»»

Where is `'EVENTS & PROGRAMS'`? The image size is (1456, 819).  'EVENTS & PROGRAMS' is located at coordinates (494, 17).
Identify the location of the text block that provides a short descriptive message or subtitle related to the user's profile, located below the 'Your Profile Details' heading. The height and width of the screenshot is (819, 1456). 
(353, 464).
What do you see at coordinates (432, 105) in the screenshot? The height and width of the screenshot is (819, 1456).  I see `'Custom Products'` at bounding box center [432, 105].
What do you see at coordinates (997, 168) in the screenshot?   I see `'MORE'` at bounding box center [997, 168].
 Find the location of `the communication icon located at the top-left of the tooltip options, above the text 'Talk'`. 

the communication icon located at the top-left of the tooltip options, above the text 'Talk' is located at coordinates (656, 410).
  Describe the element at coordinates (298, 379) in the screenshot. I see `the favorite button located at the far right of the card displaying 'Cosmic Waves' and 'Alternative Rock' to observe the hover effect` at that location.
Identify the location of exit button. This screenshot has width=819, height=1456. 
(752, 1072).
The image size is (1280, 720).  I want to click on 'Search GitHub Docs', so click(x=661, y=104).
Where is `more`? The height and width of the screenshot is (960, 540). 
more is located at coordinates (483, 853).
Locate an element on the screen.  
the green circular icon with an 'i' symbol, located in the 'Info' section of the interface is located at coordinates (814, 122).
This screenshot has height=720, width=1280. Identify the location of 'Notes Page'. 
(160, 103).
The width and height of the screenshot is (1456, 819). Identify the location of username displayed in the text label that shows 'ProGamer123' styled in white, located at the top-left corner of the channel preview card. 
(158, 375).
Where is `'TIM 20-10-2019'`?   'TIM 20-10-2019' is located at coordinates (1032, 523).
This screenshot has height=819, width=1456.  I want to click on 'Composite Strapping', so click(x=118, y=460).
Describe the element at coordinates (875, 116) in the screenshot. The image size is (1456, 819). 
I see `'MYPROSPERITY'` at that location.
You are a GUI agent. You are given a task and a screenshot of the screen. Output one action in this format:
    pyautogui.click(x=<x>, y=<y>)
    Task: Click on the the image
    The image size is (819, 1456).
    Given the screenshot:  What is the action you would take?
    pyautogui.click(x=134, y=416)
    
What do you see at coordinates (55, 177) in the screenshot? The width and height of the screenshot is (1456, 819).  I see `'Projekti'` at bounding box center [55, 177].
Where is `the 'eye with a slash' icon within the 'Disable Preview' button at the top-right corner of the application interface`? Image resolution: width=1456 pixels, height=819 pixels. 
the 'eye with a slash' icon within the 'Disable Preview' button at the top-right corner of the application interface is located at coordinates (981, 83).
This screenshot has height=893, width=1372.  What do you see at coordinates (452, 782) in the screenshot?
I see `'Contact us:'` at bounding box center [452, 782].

««

Reproduce every one of the entries above word for word, from first to last.

## Exercise solution:
Where is `'EVENTS & PROGRAMS'`? The image size is (1456, 819).  'EVENTS & PROGRAMS' is located at coordinates (494, 17).
Identify the location of the text block that provides a short descriptive message or subtitle related to the user's profile, located below the 'Your Profile Details' heading. The height and width of the screenshot is (819, 1456). 
(353, 464).
What do you see at coordinates (432, 105) in the screenshot? The height and width of the screenshot is (819, 1456).  I see `'Custom Products'` at bounding box center [432, 105].
What do you see at coordinates (997, 168) in the screenshot?   I see `'MORE'` at bounding box center [997, 168].
 Find the location of `the communication icon located at the top-left of the tooltip options, above the text 'Talk'`. 

the communication icon located at the top-left of the tooltip options, above the text 'Talk' is located at coordinates (656, 410).
  Describe the element at coordinates (298, 379) in the screenshot. I see `the favorite button located at the far right of the card displaying 'Cosmic Waves' and 'Alternative Rock' to observe the hover effect` at that location.
Identify the location of exit button. This screenshot has width=819, height=1456. 
(752, 1072).
The image size is (1280, 720).  I want to click on 'Search GitHub Docs', so click(x=661, y=104).
Where is `more`? The height and width of the screenshot is (960, 540). 
more is located at coordinates (483, 853).
Locate an element on the screen.  
the green circular icon with an 'i' symbol, located in the 'Info' section of the interface is located at coordinates (814, 122).
This screenshot has height=720, width=1280. Identify the location of 'Notes Page'. 
(160, 103).
The width and height of the screenshot is (1456, 819). Identify the location of username displayed in the text label that shows 'ProGamer123' styled in white, located at the top-left corner of the channel preview card. 
(158, 375).
Where is `'TIM 20-10-2019'`?   'TIM 20-10-2019' is located at coordinates (1032, 523).
This screenshot has height=819, width=1456.  I want to click on 'Composite Strapping', so click(x=118, y=460).
Describe the element at coordinates (875, 116) in the screenshot. The image size is (1456, 819). 
I see `'MYPROSPERITY'` at that location.
You are a GUI agent. You are given a task and a screenshot of the screen. Output one action in this format:
    pyautogui.click(x=<x>, y=<y>)
    Task: Click on the the image
    The image size is (819, 1456).
    Given the screenshot:  What is the action you would take?
    pyautogui.click(x=134, y=416)
    
What do you see at coordinates (55, 177) in the screenshot? The width and height of the screenshot is (1456, 819).  I see `'Projekti'` at bounding box center [55, 177].
Where is `the 'eye with a slash' icon within the 'Disable Preview' button at the top-right corner of the application interface`? Image resolution: width=1456 pixels, height=819 pixels. 
the 'eye with a slash' icon within the 'Disable Preview' button at the top-right corner of the application interface is located at coordinates (981, 83).
This screenshot has height=893, width=1372.  What do you see at coordinates (452, 782) in the screenshot?
I see `'Contact us:'` at bounding box center [452, 782].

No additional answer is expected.